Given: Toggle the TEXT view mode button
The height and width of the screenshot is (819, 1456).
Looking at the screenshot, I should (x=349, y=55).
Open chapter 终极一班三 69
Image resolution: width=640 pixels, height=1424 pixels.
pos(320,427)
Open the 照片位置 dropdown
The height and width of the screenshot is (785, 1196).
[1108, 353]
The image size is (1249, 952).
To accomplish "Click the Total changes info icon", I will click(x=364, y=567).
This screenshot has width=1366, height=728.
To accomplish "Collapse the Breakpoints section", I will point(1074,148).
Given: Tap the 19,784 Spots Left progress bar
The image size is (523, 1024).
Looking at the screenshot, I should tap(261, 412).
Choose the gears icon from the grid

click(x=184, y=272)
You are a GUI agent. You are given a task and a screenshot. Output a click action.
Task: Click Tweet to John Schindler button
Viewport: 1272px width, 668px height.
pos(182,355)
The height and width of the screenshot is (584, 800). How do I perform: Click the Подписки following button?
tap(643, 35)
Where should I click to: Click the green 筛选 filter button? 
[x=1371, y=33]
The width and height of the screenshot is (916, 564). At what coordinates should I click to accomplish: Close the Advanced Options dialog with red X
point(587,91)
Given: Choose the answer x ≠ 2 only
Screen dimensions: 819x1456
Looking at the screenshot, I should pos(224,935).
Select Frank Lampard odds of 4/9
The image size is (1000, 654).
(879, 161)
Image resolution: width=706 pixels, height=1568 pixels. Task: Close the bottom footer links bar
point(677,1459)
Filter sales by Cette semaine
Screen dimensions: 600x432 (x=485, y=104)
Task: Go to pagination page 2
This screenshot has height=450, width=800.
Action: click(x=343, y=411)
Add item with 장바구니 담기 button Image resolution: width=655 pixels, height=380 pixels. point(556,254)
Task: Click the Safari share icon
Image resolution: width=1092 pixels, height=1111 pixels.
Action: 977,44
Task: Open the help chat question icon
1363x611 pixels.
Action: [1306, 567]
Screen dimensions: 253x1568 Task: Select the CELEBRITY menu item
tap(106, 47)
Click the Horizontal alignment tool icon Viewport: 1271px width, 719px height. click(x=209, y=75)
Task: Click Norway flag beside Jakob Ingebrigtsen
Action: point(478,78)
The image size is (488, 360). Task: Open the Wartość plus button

### Problem description
The records above should be returned exactly.

### Reply to the task
Given: Toggle the TEXT view mode button
The height and width of the screenshot is (819, 1456).
Looking at the screenshot, I should (x=349, y=55).
Open chapter 终极一班三 69
Image resolution: width=640 pixels, height=1424 pixels.
pos(320,427)
Open the 照片位置 dropdown
The height and width of the screenshot is (785, 1196).
[1108, 353]
The image size is (1249, 952).
To accomplish "Click the Total changes info icon", I will click(x=364, y=567).
This screenshot has width=1366, height=728.
To accomplish "Collapse the Breakpoints section", I will point(1074,148).
Given: Tap the 19,784 Spots Left progress bar
The image size is (523, 1024).
Looking at the screenshot, I should tap(261, 412).
Choose the gears icon from the grid

click(x=184, y=272)
You are a GUI agent. You are given a task and a screenshot. Output a click action.
Task: Click Tweet to John Schindler button
Viewport: 1272px width, 668px height.
pos(182,355)
The height and width of the screenshot is (584, 800). How do I perform: Click the Подписки following button?
tap(643, 35)
Where should I click to: Click the green 筛选 filter button? 
[x=1371, y=33]
The width and height of the screenshot is (916, 564). At what coordinates should I click to accomplish: Close the Advanced Options dialog with red X
point(587,91)
Given: Choose the answer x ≠ 2 only
Screen dimensions: 819x1456
Looking at the screenshot, I should pos(224,935).
Select Frank Lampard odds of 4/9
The image size is (1000, 654).
(879, 161)
Image resolution: width=706 pixels, height=1568 pixels. Task: Close the bottom footer links bar
point(677,1459)
Filter sales by Cette semaine
Screen dimensions: 600x432 (x=485, y=104)
Task: Go to pagination page 2
This screenshot has height=450, width=800.
Action: click(x=343, y=411)
Add item with 장바구니 담기 button Image resolution: width=655 pixels, height=380 pixels. point(556,254)
Task: Click the Safari share icon
Image resolution: width=1092 pixels, height=1111 pixels.
Action: 977,44
Task: Open the help chat question icon
1363x611 pixels.
Action: [1306, 567]
Screen dimensions: 253x1568 Task: Select the CELEBRITY menu item
tap(106, 47)
Click the Horizontal alignment tool icon Viewport: 1271px width, 719px height. click(x=209, y=75)
Task: Click Norway flag beside Jakob Ingebrigtsen
Action: point(478,78)
The image size is (488, 360). Task: Open the Wartość plus button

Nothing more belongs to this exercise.